Юля быстро ткнула пальцем в сторону моего телефона.
— Звони, конечно.
Она замешкалась, беря в руки телефон, вертя его так, словно видела в первый раз. Я только сейчас сообразила, что она не представляет, как им пользоваться — а спросить не решается, думает, что будет выглядеть как дура. Ну естественно, она же такую крутую из себя строила — и вот вся крутость улетучилась.
— Номер набери, а потом нажми на зеленую кнопку, — посоветовала спокойно.
— Да я знаю, знаю — просто модель странная…
«Устаревшая?» — хотела спросить язвительно, но сдержалась.
Времени оставалось не много, как раз выпить еще чашечку кофе, съесть обожаемый мной кусок торта, от которого я не в силах отказаться, и тронуться в путь. Большое окно помрачнело, и пальма в пластмассовой кадке смотрелась скорее нелепо, чем экзотично на фоне
И я смотрела в этот периодически замутняющийся дымом облаков глаз и вспоминала, потому что знала, что забуду опять эту историю, а если уж вспоминать, так все сразу…

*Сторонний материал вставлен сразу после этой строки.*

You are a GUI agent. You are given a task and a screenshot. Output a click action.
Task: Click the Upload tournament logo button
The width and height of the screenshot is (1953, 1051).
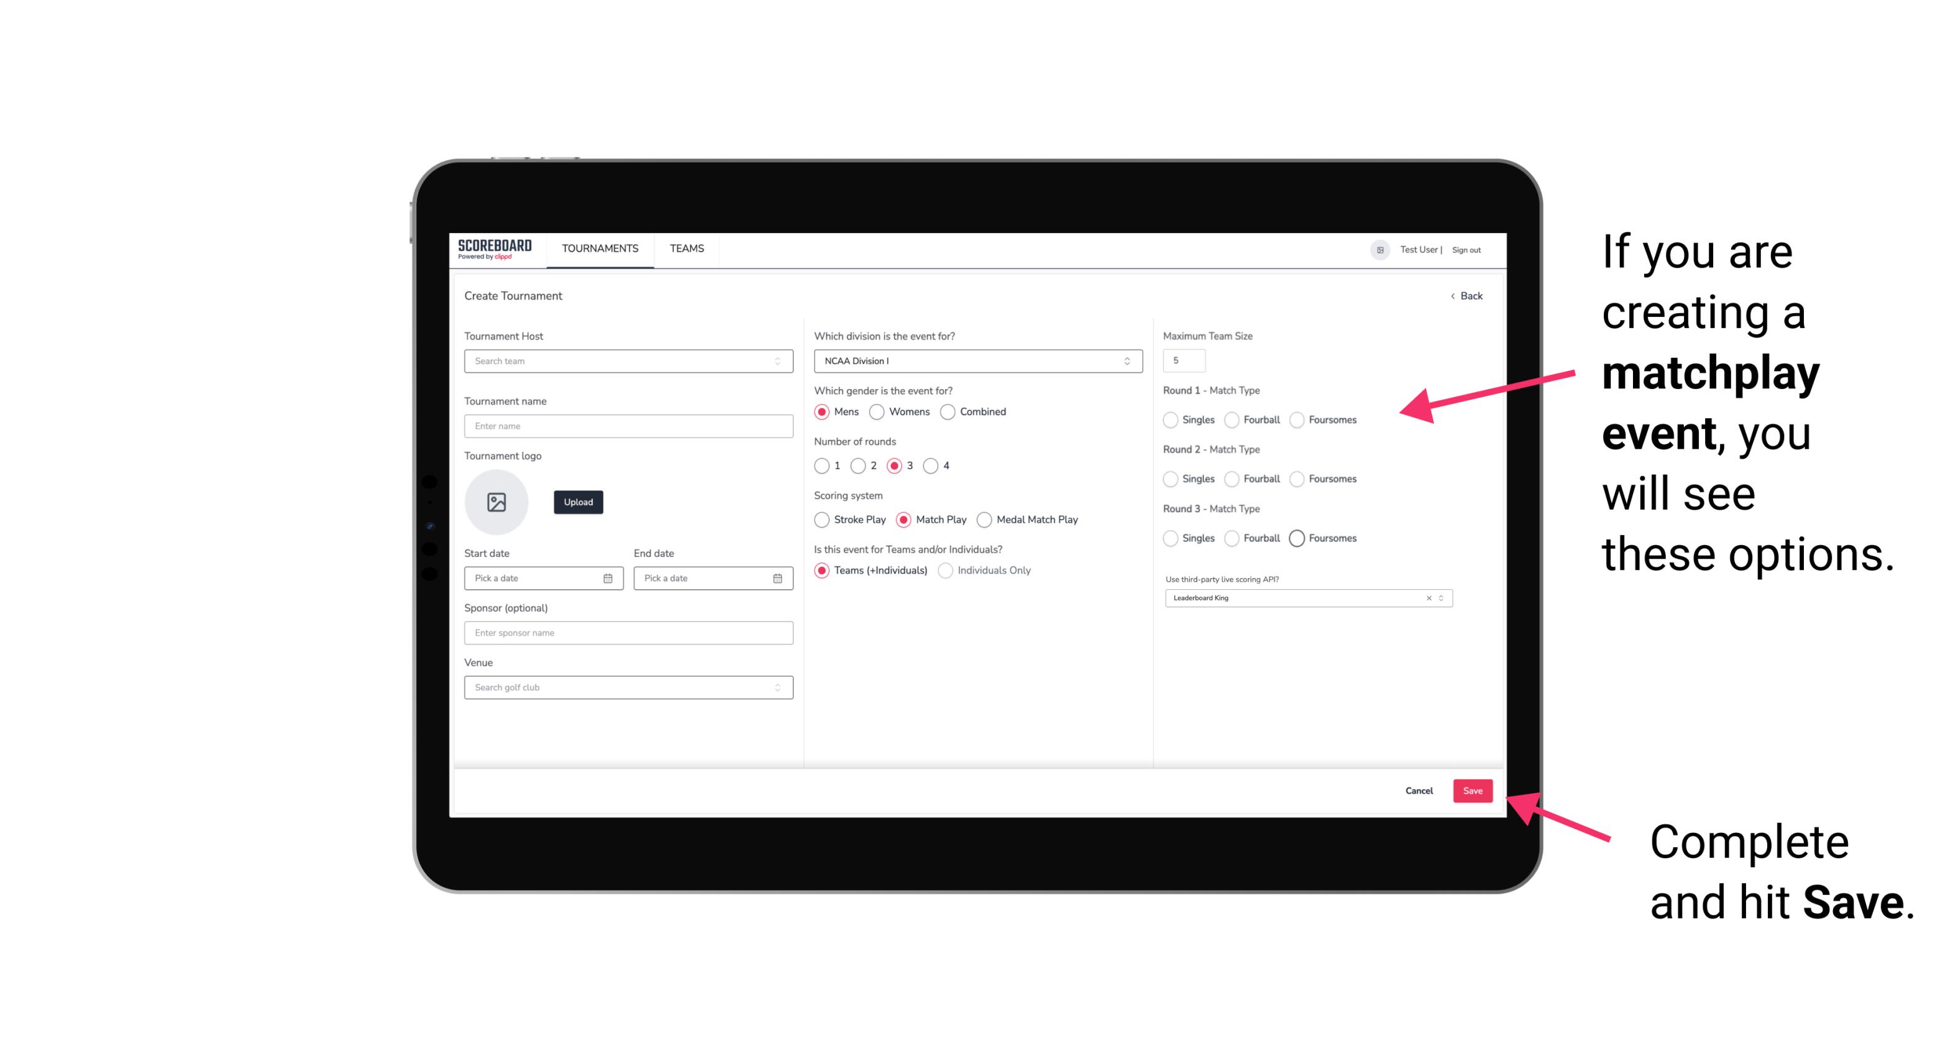pos(578,502)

После этого у нас была еще одна встреча. Много позже, чуть ли не через два года. Я шла мимо того старого, разбитого параличом времени дома, подряхлевшего, пустоглазого. Шла, кокетливо кутаясь в пышный воротник дубленки, поправляя рукой, затянутой в замшевую перчатку, белокурые волосы, спадающие на глаза. Аккуратно обходила одни лужи, попадая в другие. Зима была такая же, как сейчас…
И когда проходила мимо подъездной двери, почему-то подумала вдруг: «Зайти?»

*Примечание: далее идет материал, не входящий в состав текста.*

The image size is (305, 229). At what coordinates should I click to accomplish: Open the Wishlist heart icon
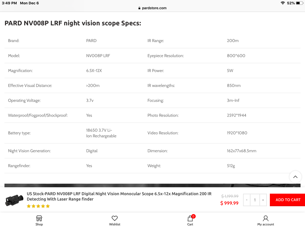coord(115,218)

А внутри, в подъезде уже, было тихо, ветер остался на улице и бесновался бессильно, кидаясь в окна. И совсем как тогда, в первый раз, рука моя потянулась к звонку — только это была уже другая рука, с вызывающе ярко накрашенными ногтями, вся в золотых кольцах, кокетливо отогнувшая мизинец.
Я почему-то знала, что он сейчас один. И по удивленно-радостному выражению его лица, появившегося в проеме, поняла, что не ошиблась.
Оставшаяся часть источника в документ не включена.